→ **Prompt**
Can you output every line of the material below unchanged?

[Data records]
▬▬▬

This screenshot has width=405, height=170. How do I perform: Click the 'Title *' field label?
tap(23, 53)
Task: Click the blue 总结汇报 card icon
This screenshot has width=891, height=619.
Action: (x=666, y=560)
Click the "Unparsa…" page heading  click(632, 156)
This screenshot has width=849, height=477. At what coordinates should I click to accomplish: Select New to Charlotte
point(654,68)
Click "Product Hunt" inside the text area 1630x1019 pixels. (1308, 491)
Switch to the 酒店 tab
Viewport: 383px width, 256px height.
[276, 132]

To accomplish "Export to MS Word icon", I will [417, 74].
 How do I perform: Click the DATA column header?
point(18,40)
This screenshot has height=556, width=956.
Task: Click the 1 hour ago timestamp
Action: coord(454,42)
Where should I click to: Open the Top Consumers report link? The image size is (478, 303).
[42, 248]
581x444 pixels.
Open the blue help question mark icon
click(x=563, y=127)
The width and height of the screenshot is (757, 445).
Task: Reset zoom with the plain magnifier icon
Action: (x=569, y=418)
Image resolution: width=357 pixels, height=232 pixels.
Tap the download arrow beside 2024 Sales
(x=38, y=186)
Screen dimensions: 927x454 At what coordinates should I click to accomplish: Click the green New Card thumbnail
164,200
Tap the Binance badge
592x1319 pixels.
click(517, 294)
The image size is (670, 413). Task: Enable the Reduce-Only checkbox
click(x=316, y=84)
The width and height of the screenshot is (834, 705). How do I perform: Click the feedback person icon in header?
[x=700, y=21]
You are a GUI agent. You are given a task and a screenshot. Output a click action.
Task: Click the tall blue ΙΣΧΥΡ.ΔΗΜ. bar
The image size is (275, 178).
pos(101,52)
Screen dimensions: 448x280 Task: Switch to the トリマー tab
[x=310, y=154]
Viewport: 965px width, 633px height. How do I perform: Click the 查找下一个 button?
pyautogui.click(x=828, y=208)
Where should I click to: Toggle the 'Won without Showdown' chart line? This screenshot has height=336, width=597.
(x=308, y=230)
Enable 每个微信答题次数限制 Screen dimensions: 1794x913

▬▬▬

→ **The result**
This screenshot has width=405, height=170. How do I perform: Click the 'Title *' field label?
tap(23, 53)
Task: Click the blue 总结汇报 card icon
This screenshot has width=891, height=619.
Action: (x=666, y=560)
Click the "Unparsa…" page heading  click(632, 156)
This screenshot has width=849, height=477. At what coordinates should I click to accomplish: Select New to Charlotte
point(654,68)
Click "Product Hunt" inside the text area 1630x1019 pixels. (1308, 491)
Switch to the 酒店 tab
Viewport: 383px width, 256px height.
[276, 132]

To accomplish "Export to MS Word icon", I will [417, 74].
 How do I perform: Click the DATA column header?
point(18,40)
This screenshot has height=556, width=956.
Task: Click the 1 hour ago timestamp
Action: coord(454,42)
Where should I click to: Open the Top Consumers report link? The image size is (478, 303).
[42, 248]
581x444 pixels.
Open the blue help question mark icon
click(x=563, y=127)
The width and height of the screenshot is (757, 445).
Task: Reset zoom with the plain magnifier icon
Action: (x=569, y=418)
Image resolution: width=357 pixels, height=232 pixels.
Tap the download arrow beside 2024 Sales
(x=38, y=186)
Screen dimensions: 927x454 At what coordinates should I click to accomplish: Click the green New Card thumbnail
164,200
Tap the Binance badge
592x1319 pixels.
click(517, 294)
The image size is (670, 413). Task: Enable the Reduce-Only checkbox
click(x=316, y=84)
The width and height of the screenshot is (834, 705). How do I perform: Click the feedback person icon in header?
[x=700, y=21]
You are a GUI agent. You are given a task and a screenshot. Output a click action.
Task: Click the tall blue ΙΣΧΥΡ.ΔΗΜ. bar
The image size is (275, 178).
pos(101,52)
Screen dimensions: 448x280 Task: Switch to the トリマー tab
[x=310, y=154]
Viewport: 965px width, 633px height. How do I perform: Click the 查找下一个 button?
pyautogui.click(x=828, y=208)
Where should I click to: Toggle the 'Won without Showdown' chart line? This screenshot has height=336, width=597.
(x=308, y=230)
Enable 每个微信答题次数限制 Screen dimensions: 1794x913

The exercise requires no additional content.